State elections officials are working with the agency that licenses drivers to identify voters illegally on the rolls because they aren’t citizens, and has already flagged 2,600 people who are registered but may be ineligible, Secretary of State Ken Detzner said Wednesday, reports David Royse of the News Service of Florida.
Detzner said the Department of State, which includes the Division of Elections, started working more than a year ago with the Department of Highway Safety and Motor Vehicles on the project. New rules now require anyone getting a new driver license or renewing their license or state ID card to submit documentation proving their status as legal residents of the country.
With that requirement and other elements of the DHSMV system, elections officials can compare databases to find voters that may not be citizens.
A statement released by Detzner’s office said the names of more than 2,600 voters who may not be citizens have been identified through the new process and sent to county elections supervisors for further review. If found to be ineligible, they would then be removed from voter rolls.
“Our partnership with the Florida Department of Highway Safety and Motor Vehicles will be instrumental in our efforts to ensure the accuracy of Florida’s voter rolls, not only this year but in the years to follow,” Detzner said. “Florida voters need to know only eligible citizens can cast a ballot and we’re doing everything in our power to ensure that is the case.”
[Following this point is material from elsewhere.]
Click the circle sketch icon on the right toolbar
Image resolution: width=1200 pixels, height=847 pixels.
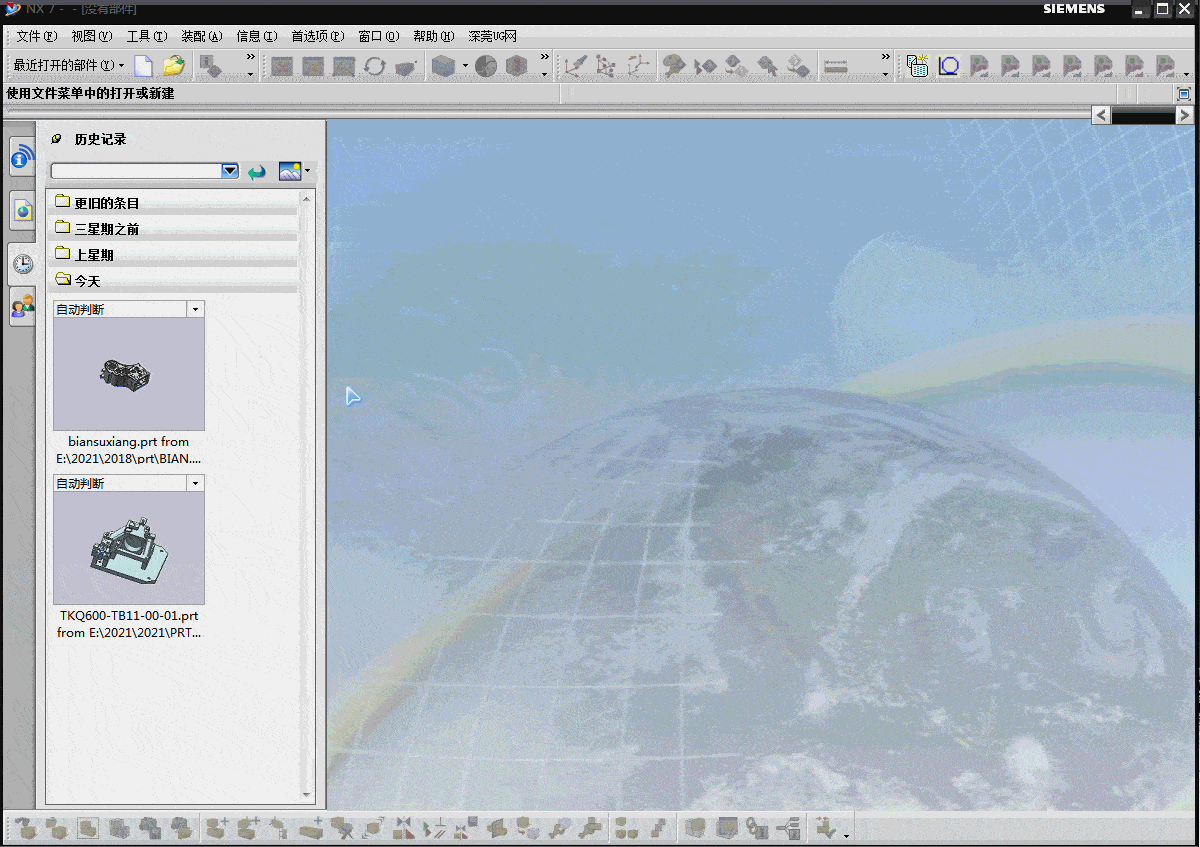pyautogui.click(x=948, y=66)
The prospect of large numbers of ineligible voters has driven the move to make it harder to register to vote and to cast a ballot – which is a key point of contention between those who say the government’s main role in elections is to prevent fraud to ensure their legitimacy, and those who say the government should primarily be concerned with making sure those who are eligible can easily sign up and vote. Voters who cast illegal ballots can be charged with felony fraud.
People who are flagged as possibly ineligible would be notified and have 30 days to show that they are legally allowed to vote, said Chris Cate, Department of State spokesman. “And if they can’t prove that they are a U.S. citizen, they will be removed from the rolls.”
Cate said it’s not clear yet how accurate the first batch of names is, because possibly ineligible voters’ names have only recently been sent to county supervisors, and individuals haven’t had a chance to challenge their inclusion in the list.
“We certainly want to err on the side of the voter, and not remove anybody who is eligible,” said Cate. “So we want to make sure everyone has the opportunity to prove that they are indeed a citizen and prove that they can vote.”
But voting rights advocates are skeptical, and the head of the state chapter of the American Civil Liberties Union said the state was trying to drum up fear of fraud to bolster its defense of a new voting law that makes it harder to register voters and puts some new requirements in place for those who want to change an address during certain times. The changes were made by lawmakers who said they were needed to reduce fraud. The law is now being challenged in federal court.
“Of course we should be able to have confidence in the integrity of the voter rolls, and anyone not eligible should be removed and not permitted to vote,” said Howard Simon, executive director of the American Civil Liberties Union of Florida. “But the people of Florida are smart enough to see this for what it is: a PR offensive to bolster the State’s legal posture in federal court in Tallahassee and Washington.”
Simon said the new law is a “radical voter suppression measure” that is based on fraud that “did not exist.”
Many of the possible ineligible voters are in Miami-Dade County. Local media there reported this week that the supervisor of elections in that county had been sent about 2,000 names for checking.
State officials say they’re doing a secondary check after getting a match and before sending the information to local officials, trying to cross-reference the person with information from other state and federal databases, including immigration databases, that may solidify the information.
Cate said the first search turned up 1,200 matches and the second 1,400, and that he expected there would be more as the program continues. Most are people who are flagged by HSMV as being in the United States for a short time – which means they likely haven’t become citizens.